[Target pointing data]
****

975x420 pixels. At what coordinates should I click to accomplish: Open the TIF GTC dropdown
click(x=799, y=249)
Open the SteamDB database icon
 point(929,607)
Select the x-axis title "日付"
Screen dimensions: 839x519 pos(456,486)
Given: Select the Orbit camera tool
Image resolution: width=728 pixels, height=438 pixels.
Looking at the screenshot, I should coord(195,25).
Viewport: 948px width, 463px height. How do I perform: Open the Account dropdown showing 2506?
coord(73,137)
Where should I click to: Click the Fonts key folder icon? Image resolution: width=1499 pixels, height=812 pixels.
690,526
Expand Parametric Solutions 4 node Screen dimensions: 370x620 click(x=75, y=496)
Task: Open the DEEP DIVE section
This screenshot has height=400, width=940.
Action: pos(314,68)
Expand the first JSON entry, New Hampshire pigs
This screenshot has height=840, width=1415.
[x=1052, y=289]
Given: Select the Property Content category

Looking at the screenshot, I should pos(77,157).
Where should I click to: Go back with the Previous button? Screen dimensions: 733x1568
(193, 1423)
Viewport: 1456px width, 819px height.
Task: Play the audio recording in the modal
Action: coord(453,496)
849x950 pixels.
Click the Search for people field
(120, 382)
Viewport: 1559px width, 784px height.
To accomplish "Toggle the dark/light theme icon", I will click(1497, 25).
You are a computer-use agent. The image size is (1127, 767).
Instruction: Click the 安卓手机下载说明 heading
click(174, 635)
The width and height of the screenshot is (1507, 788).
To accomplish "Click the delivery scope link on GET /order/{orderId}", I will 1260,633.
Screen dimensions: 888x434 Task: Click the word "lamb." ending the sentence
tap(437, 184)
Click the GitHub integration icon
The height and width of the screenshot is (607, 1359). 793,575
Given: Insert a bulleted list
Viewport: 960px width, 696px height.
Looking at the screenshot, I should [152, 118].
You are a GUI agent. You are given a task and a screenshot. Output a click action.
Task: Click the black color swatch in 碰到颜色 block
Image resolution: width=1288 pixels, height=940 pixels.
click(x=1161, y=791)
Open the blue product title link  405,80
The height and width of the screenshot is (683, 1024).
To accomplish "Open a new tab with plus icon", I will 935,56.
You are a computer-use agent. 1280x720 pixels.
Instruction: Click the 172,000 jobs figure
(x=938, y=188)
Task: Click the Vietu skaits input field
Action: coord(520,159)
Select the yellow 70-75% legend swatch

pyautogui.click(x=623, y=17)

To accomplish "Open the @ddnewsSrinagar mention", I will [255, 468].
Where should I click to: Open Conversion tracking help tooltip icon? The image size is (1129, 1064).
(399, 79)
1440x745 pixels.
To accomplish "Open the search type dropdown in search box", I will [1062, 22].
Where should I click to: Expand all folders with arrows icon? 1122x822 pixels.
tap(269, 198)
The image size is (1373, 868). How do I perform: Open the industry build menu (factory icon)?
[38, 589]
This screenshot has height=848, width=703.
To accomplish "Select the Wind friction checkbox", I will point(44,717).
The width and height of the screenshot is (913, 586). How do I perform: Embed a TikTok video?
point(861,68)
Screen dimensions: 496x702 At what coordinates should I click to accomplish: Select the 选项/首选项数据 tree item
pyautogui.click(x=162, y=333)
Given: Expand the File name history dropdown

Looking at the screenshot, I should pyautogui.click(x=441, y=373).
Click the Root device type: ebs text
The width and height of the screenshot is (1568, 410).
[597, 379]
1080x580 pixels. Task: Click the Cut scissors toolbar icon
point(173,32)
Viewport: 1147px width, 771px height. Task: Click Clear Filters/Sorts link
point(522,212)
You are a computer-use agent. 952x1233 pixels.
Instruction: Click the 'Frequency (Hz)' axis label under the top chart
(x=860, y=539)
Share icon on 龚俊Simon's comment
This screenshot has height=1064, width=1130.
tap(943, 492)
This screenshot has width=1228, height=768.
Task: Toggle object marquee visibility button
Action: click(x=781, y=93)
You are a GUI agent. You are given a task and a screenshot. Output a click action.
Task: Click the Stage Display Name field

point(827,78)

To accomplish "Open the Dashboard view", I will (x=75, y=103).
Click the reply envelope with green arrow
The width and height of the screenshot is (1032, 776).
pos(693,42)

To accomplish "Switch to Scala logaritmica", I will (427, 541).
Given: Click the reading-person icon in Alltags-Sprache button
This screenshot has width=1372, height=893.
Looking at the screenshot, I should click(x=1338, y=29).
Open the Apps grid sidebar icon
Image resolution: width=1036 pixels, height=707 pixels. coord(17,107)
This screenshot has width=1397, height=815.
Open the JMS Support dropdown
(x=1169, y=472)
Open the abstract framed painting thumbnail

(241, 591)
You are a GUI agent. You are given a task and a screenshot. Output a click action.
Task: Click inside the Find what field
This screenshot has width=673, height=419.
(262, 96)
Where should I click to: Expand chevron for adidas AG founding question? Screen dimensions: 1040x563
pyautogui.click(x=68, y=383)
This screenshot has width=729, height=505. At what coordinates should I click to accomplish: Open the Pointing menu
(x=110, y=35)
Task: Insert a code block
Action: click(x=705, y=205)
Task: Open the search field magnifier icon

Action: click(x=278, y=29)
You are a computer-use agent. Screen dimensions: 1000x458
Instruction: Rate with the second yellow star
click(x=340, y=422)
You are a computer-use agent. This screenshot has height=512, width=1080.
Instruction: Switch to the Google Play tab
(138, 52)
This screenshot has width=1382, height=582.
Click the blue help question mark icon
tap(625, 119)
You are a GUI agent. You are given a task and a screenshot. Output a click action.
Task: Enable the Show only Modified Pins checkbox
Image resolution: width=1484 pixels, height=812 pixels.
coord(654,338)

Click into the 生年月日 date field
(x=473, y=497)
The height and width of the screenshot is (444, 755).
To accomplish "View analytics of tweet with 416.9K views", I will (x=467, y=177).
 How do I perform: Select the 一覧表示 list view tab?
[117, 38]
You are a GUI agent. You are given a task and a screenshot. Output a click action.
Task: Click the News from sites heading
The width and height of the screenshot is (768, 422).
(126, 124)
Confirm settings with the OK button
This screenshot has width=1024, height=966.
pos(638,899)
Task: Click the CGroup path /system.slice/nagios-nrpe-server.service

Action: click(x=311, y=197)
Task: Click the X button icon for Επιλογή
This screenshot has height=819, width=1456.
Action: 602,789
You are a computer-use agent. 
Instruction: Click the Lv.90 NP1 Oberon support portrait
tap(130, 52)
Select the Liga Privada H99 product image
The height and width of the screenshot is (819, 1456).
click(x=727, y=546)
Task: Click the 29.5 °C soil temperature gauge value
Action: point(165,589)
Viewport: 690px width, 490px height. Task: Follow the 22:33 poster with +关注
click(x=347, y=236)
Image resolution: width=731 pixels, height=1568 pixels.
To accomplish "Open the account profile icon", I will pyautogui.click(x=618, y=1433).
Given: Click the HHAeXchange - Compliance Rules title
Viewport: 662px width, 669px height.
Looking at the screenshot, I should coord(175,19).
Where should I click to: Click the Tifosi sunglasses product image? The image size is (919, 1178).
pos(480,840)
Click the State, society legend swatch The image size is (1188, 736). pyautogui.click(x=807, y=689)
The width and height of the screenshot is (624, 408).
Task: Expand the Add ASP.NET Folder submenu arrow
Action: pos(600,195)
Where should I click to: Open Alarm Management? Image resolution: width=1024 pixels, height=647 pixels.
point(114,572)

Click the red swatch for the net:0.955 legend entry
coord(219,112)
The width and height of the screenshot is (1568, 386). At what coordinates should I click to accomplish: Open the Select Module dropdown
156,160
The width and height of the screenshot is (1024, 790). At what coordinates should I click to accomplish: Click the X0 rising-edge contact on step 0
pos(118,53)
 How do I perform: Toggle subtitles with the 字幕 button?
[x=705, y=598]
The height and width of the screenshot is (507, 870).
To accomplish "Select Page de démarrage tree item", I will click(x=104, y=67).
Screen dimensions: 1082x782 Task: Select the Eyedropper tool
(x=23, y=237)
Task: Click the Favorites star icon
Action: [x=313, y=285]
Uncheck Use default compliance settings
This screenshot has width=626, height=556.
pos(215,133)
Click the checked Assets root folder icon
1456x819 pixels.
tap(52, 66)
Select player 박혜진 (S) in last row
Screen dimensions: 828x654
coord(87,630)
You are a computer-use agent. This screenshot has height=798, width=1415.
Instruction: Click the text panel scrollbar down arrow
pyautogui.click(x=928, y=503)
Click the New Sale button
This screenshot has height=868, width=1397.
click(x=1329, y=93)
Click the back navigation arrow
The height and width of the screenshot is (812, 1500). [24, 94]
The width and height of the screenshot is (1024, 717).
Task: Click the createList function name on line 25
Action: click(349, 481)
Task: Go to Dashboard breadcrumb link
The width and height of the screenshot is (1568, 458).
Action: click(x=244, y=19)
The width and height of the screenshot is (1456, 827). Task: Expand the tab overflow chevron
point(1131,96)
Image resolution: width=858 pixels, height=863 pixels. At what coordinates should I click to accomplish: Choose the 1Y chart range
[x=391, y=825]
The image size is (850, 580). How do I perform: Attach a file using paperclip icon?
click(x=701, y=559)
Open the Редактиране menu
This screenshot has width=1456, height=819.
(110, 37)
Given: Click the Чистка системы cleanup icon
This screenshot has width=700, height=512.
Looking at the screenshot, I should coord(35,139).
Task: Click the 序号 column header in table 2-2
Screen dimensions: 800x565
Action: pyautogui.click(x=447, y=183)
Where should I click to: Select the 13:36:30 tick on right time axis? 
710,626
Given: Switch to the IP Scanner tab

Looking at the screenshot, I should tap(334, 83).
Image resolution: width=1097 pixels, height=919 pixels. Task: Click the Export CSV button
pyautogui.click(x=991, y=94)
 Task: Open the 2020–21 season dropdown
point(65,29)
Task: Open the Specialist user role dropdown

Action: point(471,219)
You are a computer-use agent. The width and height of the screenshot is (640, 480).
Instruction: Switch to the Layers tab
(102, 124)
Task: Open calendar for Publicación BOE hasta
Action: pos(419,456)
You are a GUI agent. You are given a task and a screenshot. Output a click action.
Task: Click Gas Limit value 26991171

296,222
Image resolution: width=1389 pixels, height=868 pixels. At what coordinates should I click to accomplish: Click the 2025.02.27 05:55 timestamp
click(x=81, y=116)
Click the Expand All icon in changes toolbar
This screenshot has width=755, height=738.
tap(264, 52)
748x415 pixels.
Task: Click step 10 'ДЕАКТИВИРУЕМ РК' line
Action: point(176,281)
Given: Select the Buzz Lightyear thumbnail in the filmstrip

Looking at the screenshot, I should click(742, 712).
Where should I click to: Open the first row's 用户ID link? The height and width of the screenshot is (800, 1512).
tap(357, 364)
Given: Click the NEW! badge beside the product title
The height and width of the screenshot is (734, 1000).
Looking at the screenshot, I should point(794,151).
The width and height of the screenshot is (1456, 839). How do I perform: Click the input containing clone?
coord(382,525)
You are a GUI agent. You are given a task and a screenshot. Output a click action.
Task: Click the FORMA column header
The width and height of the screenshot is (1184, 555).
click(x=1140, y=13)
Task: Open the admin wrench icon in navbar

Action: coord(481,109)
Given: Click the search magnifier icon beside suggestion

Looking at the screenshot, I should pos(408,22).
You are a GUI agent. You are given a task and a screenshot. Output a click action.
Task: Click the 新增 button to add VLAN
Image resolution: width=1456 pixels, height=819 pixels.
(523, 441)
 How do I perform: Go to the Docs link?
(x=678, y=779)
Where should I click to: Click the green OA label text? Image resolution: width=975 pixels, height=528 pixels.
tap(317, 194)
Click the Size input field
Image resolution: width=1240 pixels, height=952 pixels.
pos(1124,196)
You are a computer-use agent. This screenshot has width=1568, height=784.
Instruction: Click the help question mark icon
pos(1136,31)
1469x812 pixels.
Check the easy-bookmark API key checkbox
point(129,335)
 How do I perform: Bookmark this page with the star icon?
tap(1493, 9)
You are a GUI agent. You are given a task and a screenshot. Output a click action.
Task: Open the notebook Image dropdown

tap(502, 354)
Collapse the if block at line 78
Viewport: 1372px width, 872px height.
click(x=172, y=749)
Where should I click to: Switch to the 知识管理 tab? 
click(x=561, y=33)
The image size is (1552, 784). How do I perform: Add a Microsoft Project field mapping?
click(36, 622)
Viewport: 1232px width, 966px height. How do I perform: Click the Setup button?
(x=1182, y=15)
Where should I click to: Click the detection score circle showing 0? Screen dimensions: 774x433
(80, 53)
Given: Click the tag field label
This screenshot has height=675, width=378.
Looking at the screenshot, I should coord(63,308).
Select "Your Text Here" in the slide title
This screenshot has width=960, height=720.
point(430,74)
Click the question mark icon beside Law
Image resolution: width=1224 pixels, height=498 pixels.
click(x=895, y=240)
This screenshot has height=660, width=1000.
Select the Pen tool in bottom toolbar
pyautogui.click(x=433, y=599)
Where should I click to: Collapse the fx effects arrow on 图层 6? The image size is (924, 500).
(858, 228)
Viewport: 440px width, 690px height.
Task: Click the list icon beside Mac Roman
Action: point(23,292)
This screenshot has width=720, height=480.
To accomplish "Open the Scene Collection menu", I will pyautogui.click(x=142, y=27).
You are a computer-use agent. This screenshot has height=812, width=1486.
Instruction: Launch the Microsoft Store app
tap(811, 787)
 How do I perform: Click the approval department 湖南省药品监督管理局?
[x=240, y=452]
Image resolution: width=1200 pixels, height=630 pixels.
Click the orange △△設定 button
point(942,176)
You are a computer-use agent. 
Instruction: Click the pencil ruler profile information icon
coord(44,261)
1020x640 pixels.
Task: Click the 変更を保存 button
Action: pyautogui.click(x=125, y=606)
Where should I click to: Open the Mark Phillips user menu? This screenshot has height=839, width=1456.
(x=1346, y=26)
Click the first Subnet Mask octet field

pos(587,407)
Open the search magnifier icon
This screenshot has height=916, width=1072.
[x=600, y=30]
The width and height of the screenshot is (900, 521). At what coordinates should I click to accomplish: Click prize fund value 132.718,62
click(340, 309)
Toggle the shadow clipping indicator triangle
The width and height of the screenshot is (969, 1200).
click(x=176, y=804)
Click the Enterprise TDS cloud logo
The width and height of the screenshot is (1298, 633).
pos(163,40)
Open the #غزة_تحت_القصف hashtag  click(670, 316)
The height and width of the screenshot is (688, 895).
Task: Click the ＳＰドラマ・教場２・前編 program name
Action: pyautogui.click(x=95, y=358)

****

Reproduce the data from its first line through the line containing "Screen dimensions: 839x519 pos(456,486)", with that line included.

975x420 pixels. At what coordinates should I click to accomplish: Open the TIF GTC dropdown
click(x=799, y=249)
Open the SteamDB database icon
 point(929,607)
Select the x-axis title "日付"
Screen dimensions: 839x519 pos(456,486)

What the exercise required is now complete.